Es darf sein.

Es darf sein, dass das kalte, nass-graue Novemberwetter einem das Gemüt verhagelt.
Dass die Tage, in denen wir unserer Toten und Gefallenen gedenken, eine Herausforderung sind.
Dass ein Tag mit Maske sich manchmal länger und beschwerlicher anfühlt, als andere.
Dass es schwer fällt aufzustehen, weil es sich anfühlt, als wiege die Last auf dem Herzen schwer wie ein Stein. Der Novemberblues bläst dem Coronablues ins Horn.

Doch da ist auch viel Schönes, dass  e r l e b t  werden will. Die bunten Blätter, die die Welt zum Leuchten bringen und raschelnd im Wind zu Boden gleiten. Die kühle, frische Luft am Morgen, die einem beim Öffnen des Fensters entgegenschlägt. Die schönen Erinnerungen aus vergangenen Tagen. Die Begegnungen, die möglich sind und ein strahlendes Lächeln auf das Gesicht zaubern. Die Kerzen, deren warmer Schein es heimelig machen und deren Licht in der Dunkelheit erst richtig zur Geltung kommt. Uns Hoffnung spendet.

Auch das darf sein!

Ich lade Sie und Euch ein sich all das, was auf dem Herzen liegt,  b e w u s s t  zu machen. Es im Gebet oder in einem Moment der Stille vor Gott zu bringen. Es auch bei ihm s e i n  zu lassen. 

"Kommt her zu mir, alle, die ihr mühselig und beladen seid; ich will euch erquicken." (Mt 11,28)

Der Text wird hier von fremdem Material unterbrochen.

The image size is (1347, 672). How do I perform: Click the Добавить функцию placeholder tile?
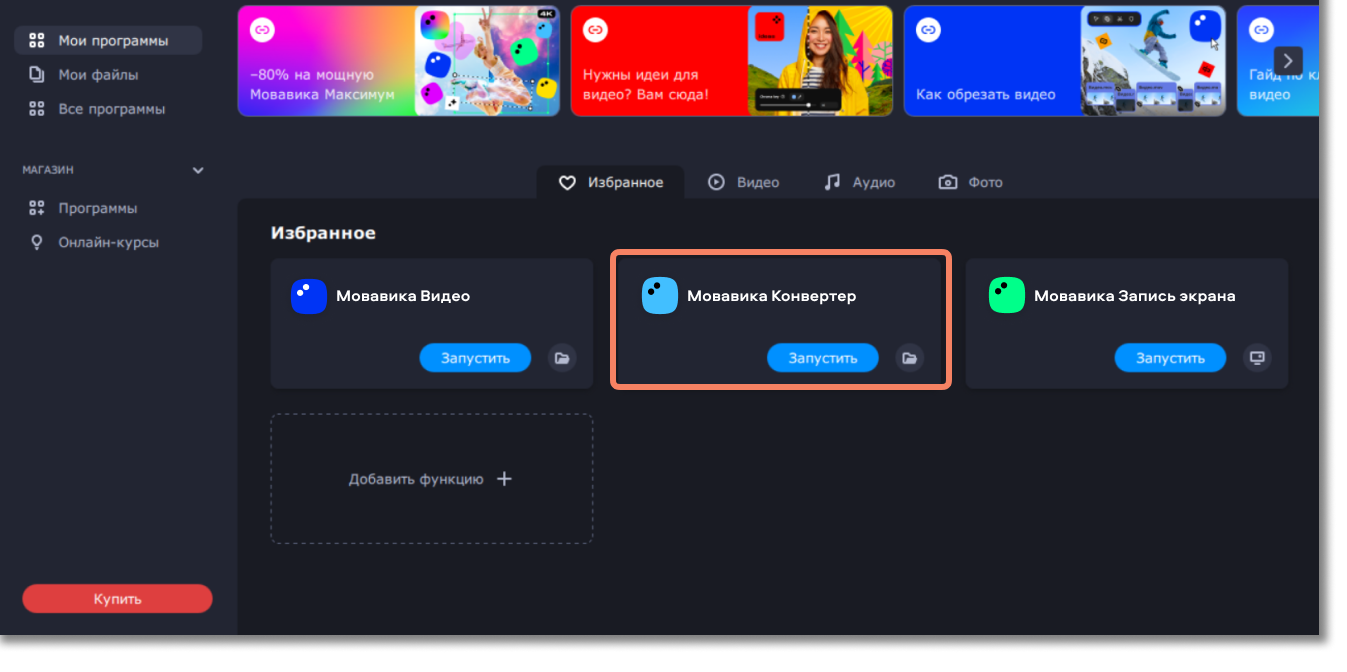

Gott trägt die Last mit und will uns b e l e b e n. Uns Mut machen und Hoffnung spenden. Sie und Ihr seid eingeladen den Blick auf das Leuchtende, das Lebendige zu richten. Sich auf Gott auszurichten. Ihm den Stein des Herzens anzuvertrauen und das Licht einziehen zu lassen. Ihm in der Dunkelheit  R a u m  zu geben. 

Bleiben Sie und bleibt Ihr wohl behütet und gesund!